The risk to contractors is heightened, however, because the line between an acceptable gift and an illegal gratuity is nuanced. For example, in United States v. Hoffmann, 556 F.3d 871, 877 (8th Cir. 2009), the court rejected the defendant’s contention that the Government had failed to prove that he violated the gratuities statute because he did not reasonably believe that the government employee would take an official action and because the government employee never did so. Rather, the court upheld the conviction finding that a “reasonable juror could conclude” that the contractor gave the government project manager a set of golf clubs “to . . . reward future performance.”
The risk to contractors is demonstrated by yet another recent Justice Department announcement in a whistleblower “qui tam” case that included gratuities allegations. On March 7, 2013, DOJ announced that three CIA contractors (American Systems Corporation, Anixter International Inc., and Corning Cable Systems LLC) had agreed to pay $3 million to settle allegations they violated the False Claims Act and Anti-Kickback Act. The announcement included allegations that in pursuit of a 2009 contract the companies had provided gratuities (meals, entertainment, gifts, and tickets to sporting and other events) to CIA employees.
Prohibitions on gratuities applicable to contractors are also incorporated into various FAR provisions. For example, FAR 52.203-13(b)(3) (Contractor Code of Business Ethics and Conduct) requires that contractors “timely disclose, in writing, to the agency Office of the Inspector General, with a copy to the Contracting Officer, whenever, in connection with the award, performance, or closeout of this contract or any subcontract thereunder, the Contractor has credible evidence that a principal, employee, agent, or subcontractor of the Contractor has committed . . . [a] violation of Federal criminal law involving . . . gratuity violations found in Title 18 U.S.C.” In addition, FAR 52.203-3(a) allows the government to terminate a contract if a contractor or contractor employee “[o]ffered or gave a gratuity (e.g., an entertainment or gift) to an officer, official, or employee of the Government; and [i]ntended, by the gratuity, to obtain a contract or favorable treatment under a contract.” The government also may recover damages and/or suspend or debar a contractor from federal contracting for violations of this clause. See FAR 3.204(c).

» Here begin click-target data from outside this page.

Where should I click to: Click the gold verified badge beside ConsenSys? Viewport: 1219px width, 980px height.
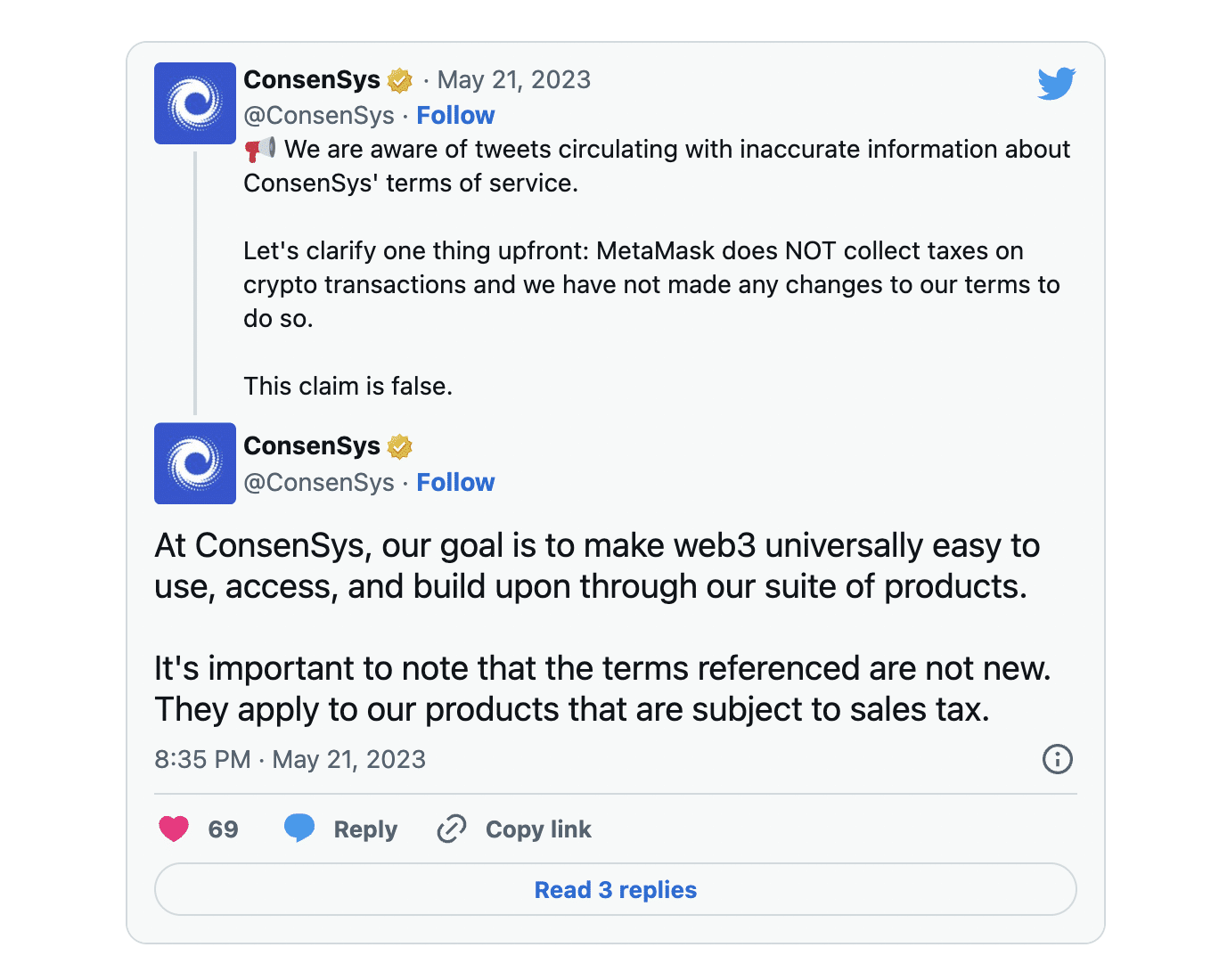(398, 79)
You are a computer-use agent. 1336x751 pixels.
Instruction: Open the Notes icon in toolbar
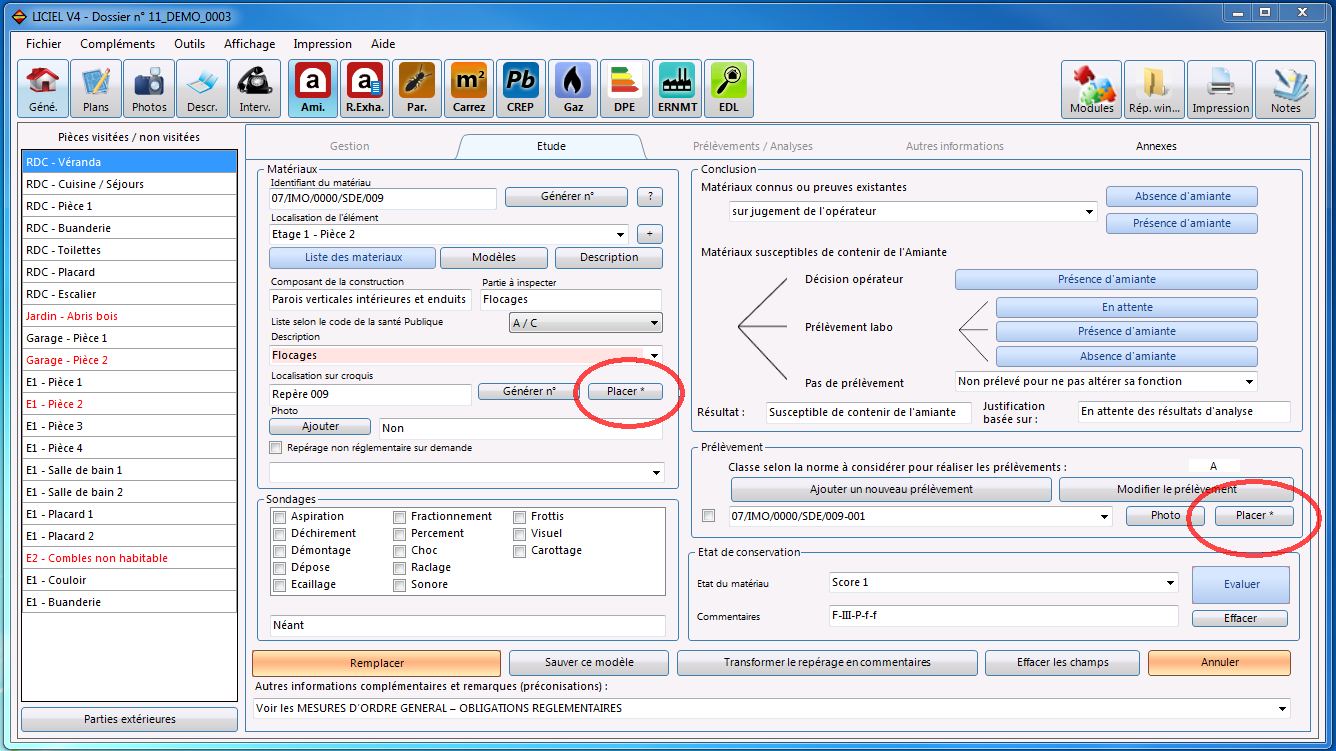click(1285, 89)
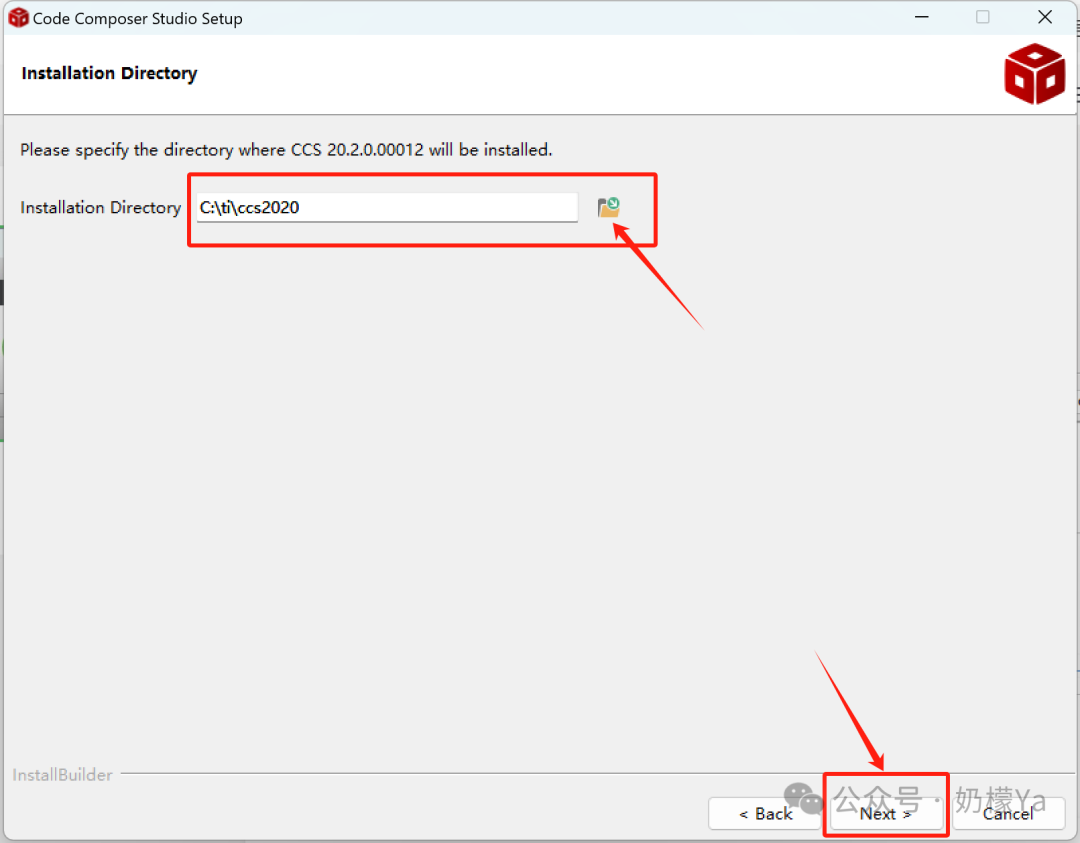Screen dimensions: 1080x843
Task: Focus the C:\ti\ccs2020 installation path field
Action: [x=387, y=207]
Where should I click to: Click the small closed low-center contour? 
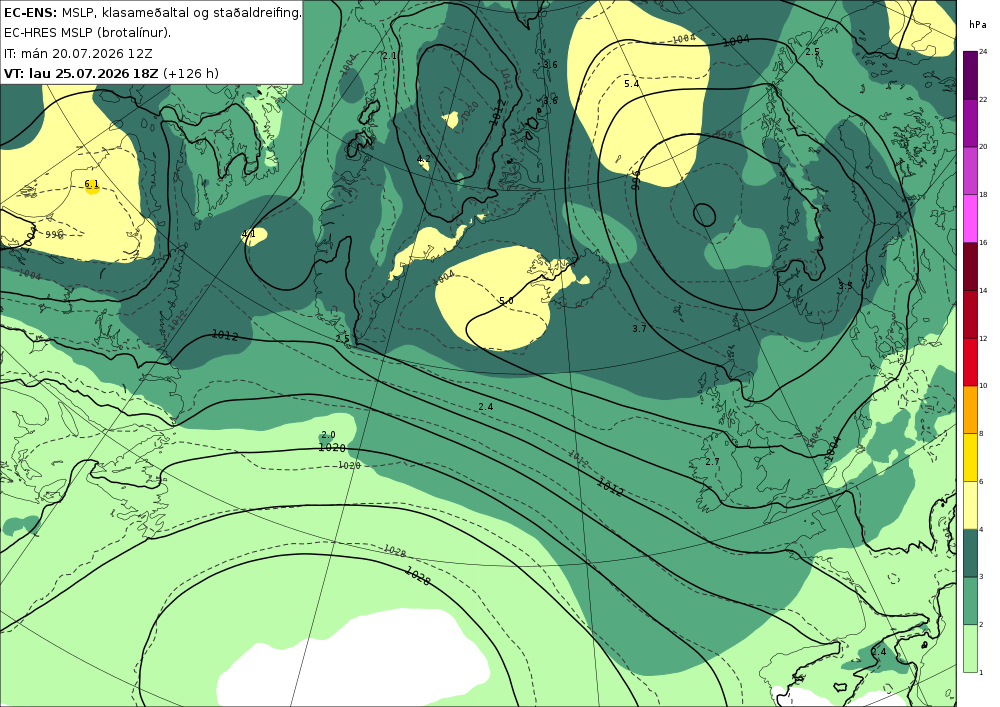704,215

Finally, in addition to potential criminal penalties and suspension and debarment, providing gratuities to government employees can also result in other adverse effects for a contractor, such as negative past performance ratings that could affect current and future business.
In sum, to maintain healthy relationships with their government customers and to protect government employees and themselves from potential liability, contractors should understand the laws and regulations applicable to gratuities to government employees, have a clear policy regarding gratuities (which, for many contractors includes a prohibition on giving gratuities) and provide appropriate education and training to their employees.
Of course, contractors should also be aware of laws and prohibitions that apply in related contexts, including anti-kickback laws that prohibit certain improper payments between prime contractors and subcontractors, the Foreign Corrupt Practices Act, which prohibits certain types of payments to foreign officials, and laws and regulations that regulate payments that can be made to members of Congress and staff.